> [The problem]:
Extract exactly and only the lines from the one containing "Where should I" through the end of the entries below. Pictures should not appear in the copy.

*** Opening of Records to use ***

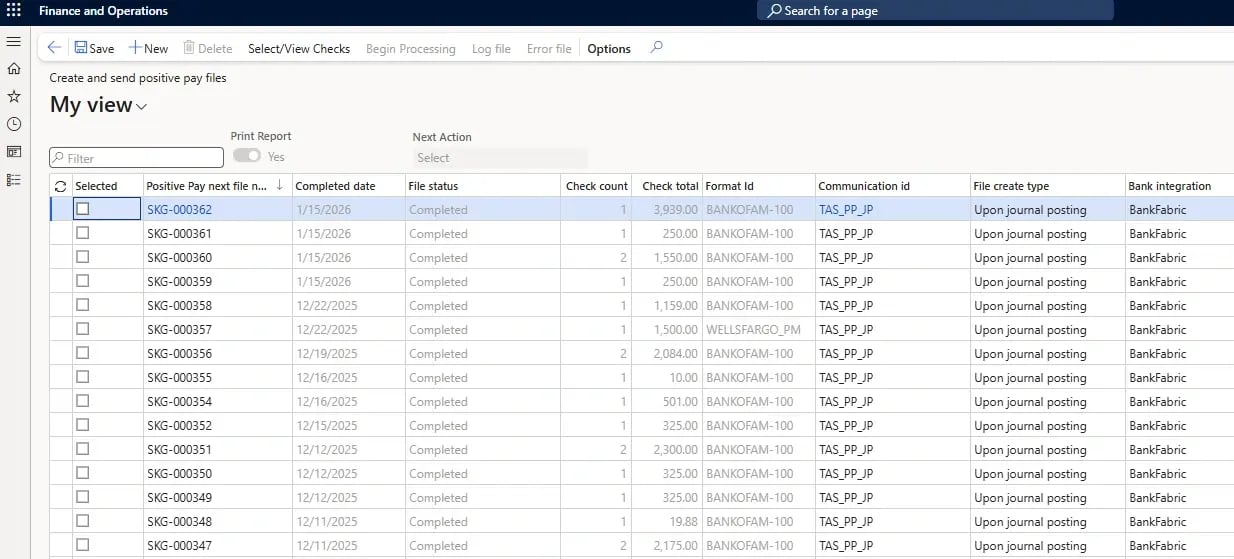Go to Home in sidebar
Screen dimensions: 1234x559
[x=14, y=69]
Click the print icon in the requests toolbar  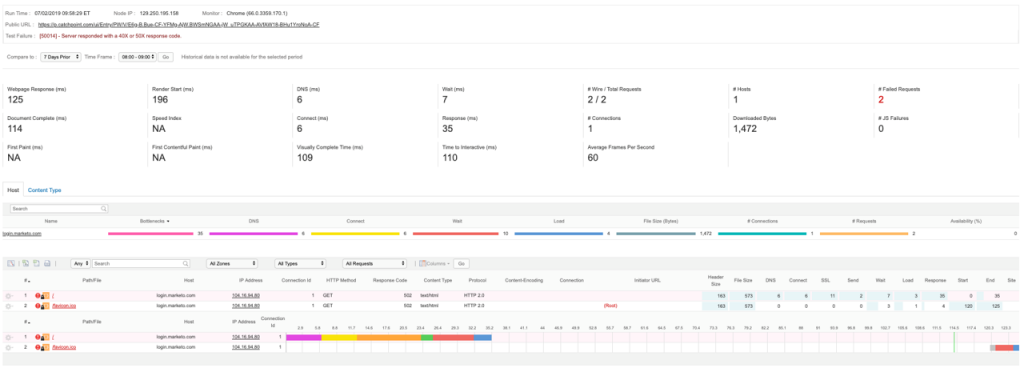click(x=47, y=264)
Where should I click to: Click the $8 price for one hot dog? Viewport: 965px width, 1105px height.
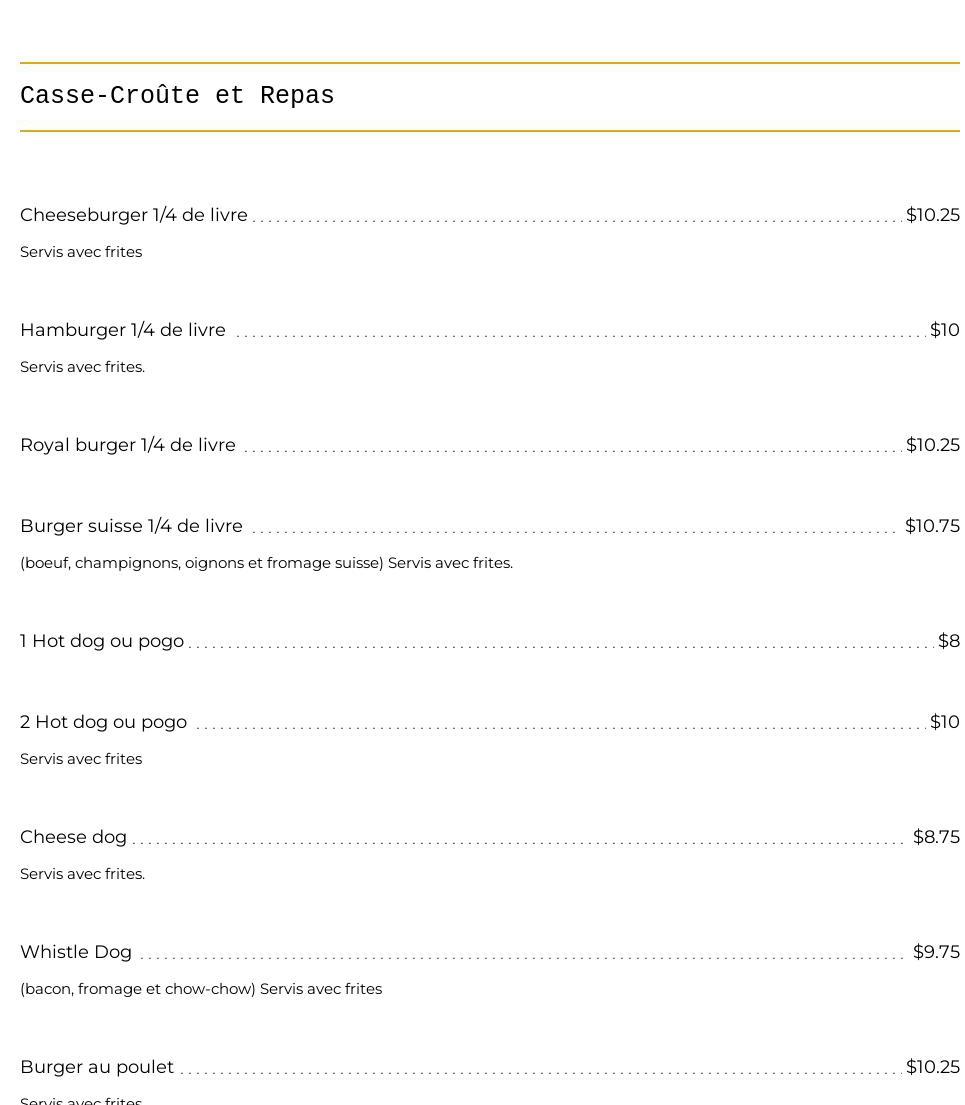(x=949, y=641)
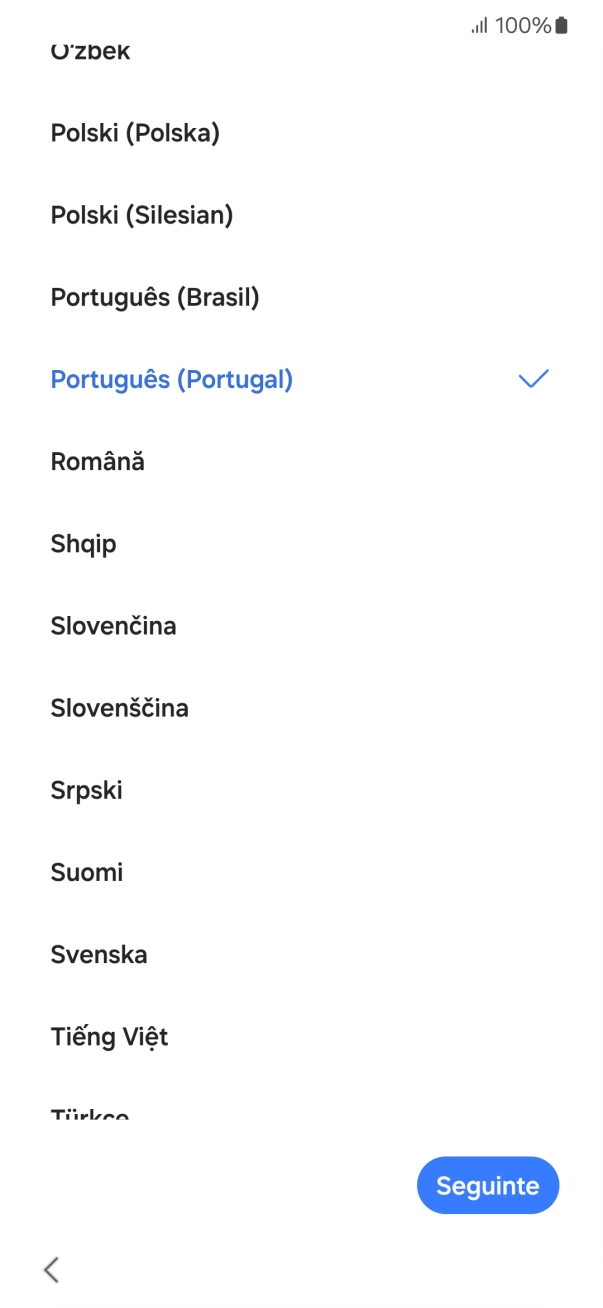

*** Close of Records to use ***

> [Worked solution]:
Where should I click to: Click the $8 price for one hot dog? Viewport: 965px width, 1105px height.
(x=949, y=641)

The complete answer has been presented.